** PROVIDED INFORMATION follows **

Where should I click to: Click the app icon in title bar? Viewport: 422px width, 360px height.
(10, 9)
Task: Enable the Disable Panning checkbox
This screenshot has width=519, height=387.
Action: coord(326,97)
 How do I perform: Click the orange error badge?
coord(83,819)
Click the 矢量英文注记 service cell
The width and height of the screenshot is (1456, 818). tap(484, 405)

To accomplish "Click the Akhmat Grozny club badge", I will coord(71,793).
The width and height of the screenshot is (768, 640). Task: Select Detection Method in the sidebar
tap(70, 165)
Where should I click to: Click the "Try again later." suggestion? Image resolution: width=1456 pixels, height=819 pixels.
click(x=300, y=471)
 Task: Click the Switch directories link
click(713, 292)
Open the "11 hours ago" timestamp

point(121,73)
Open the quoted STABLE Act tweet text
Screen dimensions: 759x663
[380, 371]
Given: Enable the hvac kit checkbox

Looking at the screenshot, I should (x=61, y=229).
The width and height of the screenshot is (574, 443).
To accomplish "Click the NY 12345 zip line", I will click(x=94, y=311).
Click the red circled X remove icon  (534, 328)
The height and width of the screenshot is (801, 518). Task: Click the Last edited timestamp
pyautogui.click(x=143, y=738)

** End of PROVIDED INFORMATION **

-- PROBLEM DESCRIPTION --
Give exactly, and nothing besides, the lines from the one in which "How do I perform: Click" occurs through the end of the records.

-- ANSWER TO THIS PROBLEM --
 How do I perform: Click the orange error badge?
coord(83,819)
Click the 矢量英文注记 service cell
The width and height of the screenshot is (1456, 818). tap(484, 405)

To accomplish "Click the Akhmat Grozny club badge", I will coord(71,793).
The width and height of the screenshot is (768, 640). Task: Select Detection Method in the sidebar
tap(70, 165)
Where should I click to: Click the "Try again later." suggestion? Image resolution: width=1456 pixels, height=819 pixels.
click(x=300, y=471)
 Task: Click the Switch directories link
click(713, 292)
Open the "11 hours ago" timestamp

point(121,73)
Open the quoted STABLE Act tweet text
Screen dimensions: 759x663
[380, 371]
Given: Enable the hvac kit checkbox

Looking at the screenshot, I should (x=61, y=229).
The width and height of the screenshot is (574, 443).
To accomplish "Click the NY 12345 zip line", I will click(x=94, y=311).
Click the red circled X remove icon  (534, 328)
The height and width of the screenshot is (801, 518). Task: Click the Last edited timestamp
pyautogui.click(x=143, y=738)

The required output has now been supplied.